Venda de bilhetes de avião on line induz em erro

Os sites da Internet das companhias de aviação de baixo custo para vendas de bilhete de avião estão a induzir os consumidores em erro, revelando irregularidades na indicação dos preços, dos termos contratuais e da clareza das condições de oferta. Esta é a principal conclusão de um estudo pedido pela Comissão Europeia e que foi levado a cabo em 16 Estados membros, incluindo Portugal. No total foram analisados 400 sites na Internet, tendo metade revelado irregularidades. Em Portugal das 16 páginas analisadas, 11 mostraram erros.

foto
«Descobrimos que cerca de 50% dos sítios web para venda de bilhetes de avião estão actualmente a induzir em erro os consumidores europeus. Os números revelados mostram que há um grande problema neste sector. Trata-se de um assunto de envergadura europeia e que requer uma acção a nível de toda a Europa” afirmou a Comissária Europeia responsável pela Protecção dos Consumidores, Meglena Kuneva.
As companhias de aviação têm agora quatro meses para reagir. Para além de avançar com a instauração de processos judiciais, a Comissão Europeia não hesitará em revelar os nomes das companhias que não corrigirem, no prazo previsto, os sítios web de forma a estarem em conformidade com a legislação da União Europeia.

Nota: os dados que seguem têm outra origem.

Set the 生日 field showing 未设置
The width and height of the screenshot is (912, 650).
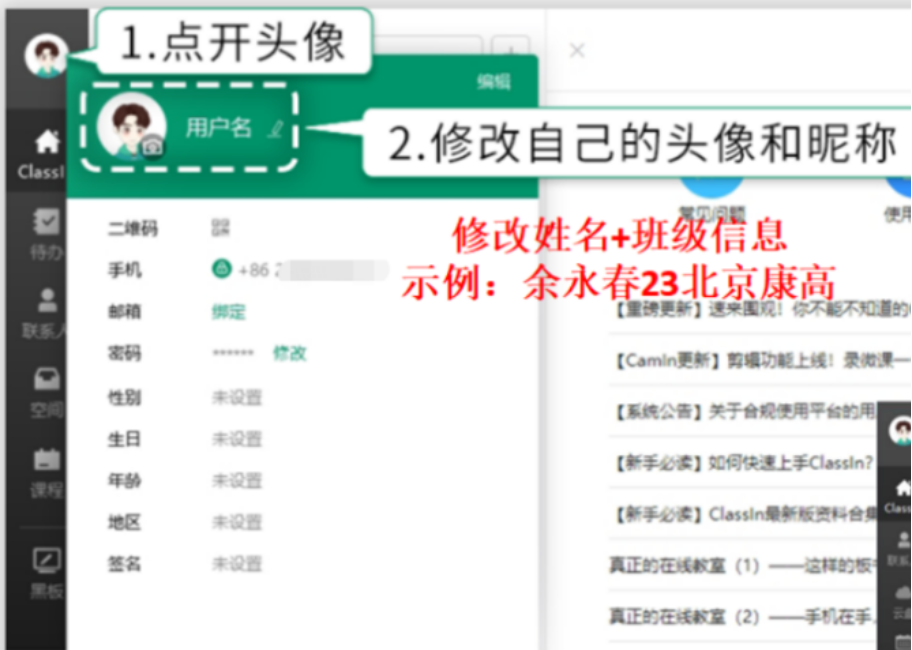tap(236, 439)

Para a Comissão Europeia, as páginas na Internet devem ter uma indicação clara dos preços (o montante anunciado em destaque na primeira página dos sítios web deve referir claramente o preço total, ou seja com os encargos adicionais, como taxas, despesas de reserva ou comissões por pagamento com cartão de crédito), a disponibilidade (quaisquer condições subjacentes à oferta, em especial limitações de disponibilidade relacionadas com uma determinada modalidade em oferta, devem ser claramente indicadas), os termos contratuais honestos, o que significa que os termos do contrato devem ser claramente indicados, de forma honesta, e facilmente acessíveis. Entre as práticas desleais estão a subscrição obrigatória de um seguro paralelamente à compra do bilhete, ou o ter de assinalar expressamente que não se quer subscrever um seguro, em vez da opção normal que seria não ter de assinalar nada. Os termos e condições contratuais devem ainda estar disponíveis na língua do consumidor.